According to Lucy Joseph, the curator of the Wine Microbe Collection at the Department of Viticulture and Enology at UC Davis, yeasts produce these compounds as a way to detoxify chemicals in their environment. Their aromatic qualities are little more than a happy side effect. But certain researchers speculate that humans evolved to prefer the aromas and flavors of these compounds because they indicate that less toxicity is present.

"There are a lot more wild beer evangelists out there than there used to be — mainly because funky beer is really good."

In any case, yeasts are not the only microorganisms at work in fermentation. Many red wines and certain whites, like Chardonnay, undergo malolactic fermentation. The bacteria Oenococcus oeni "converts the harsher malic acid to the softer lactic acid and makes the wine more stable and less likely to spoil," explains Joseph. It can impart spice or smoke to red wines and give whites a buttery character. (Again, think Chardonnay.) As Shea points out, bacteria is also having a moment in beer. The flavors in sour beer result from lactobacillus, the bacteria found in yogurt and other probiotic products.

"The idea that yeast contribute to terroir has been given a lot of credence lately due to research showing that wines from different regions have a microbial fingerprint," says Joseph. "It would not be unexpected that the geographic and climactic conditions that mark regional character, or the terroir of wines, also affect the microbial populations in those regions."

This idea of "microbial terroir" inevitably leads us to the question of natural yeasts. Across the wine and spirits industry, natural fermentation is a contentious issue. Proponents swear it's the only true expression of terroir, that using synthetic or lab-raised yeasts instead of the yeasts that naturally occur in our environment cannot result in a product that truly tastes of its place.

Others, which account for the majority of the industry, claim that relying solely on natural yeasts is unrealistic and inefficient. They can be slow and sometimes don't complete alcoholic fermentation. Then there are brands that fudge the truth, claiming natural fermentation when in fact they give Mother Nature a little boost.
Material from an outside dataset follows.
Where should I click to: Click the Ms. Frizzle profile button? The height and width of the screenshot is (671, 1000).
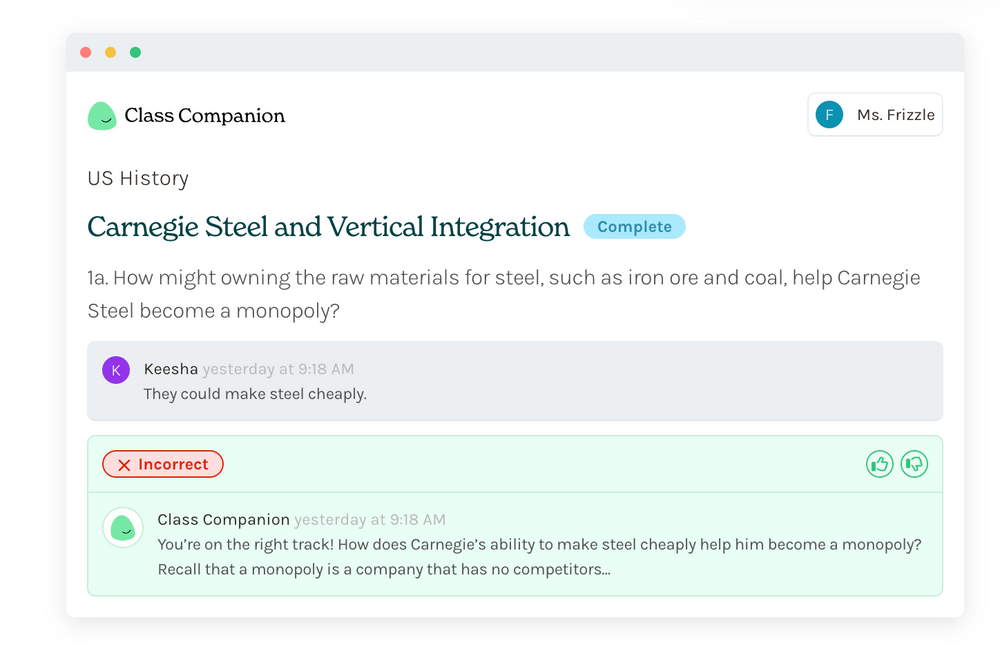click(x=874, y=114)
"There are a lot more wild beer evangelists out there than there used to be — mainly because funky beer is really good," says Brooklyn Brew Shop's Valand. "But relatively few breweries do a completely wild fermentation because each batch would take more than a year, and it'd be difficult to produce a consistent beer without a ton of blending between different vintages, which takes practice. This, of course, is changing, and we'll be seeing more wild breweries (like we already are with cider makers) in the next few years. But they'll be small batch and not competing for any airport beer contracts anytime soon — which we're totally cool with."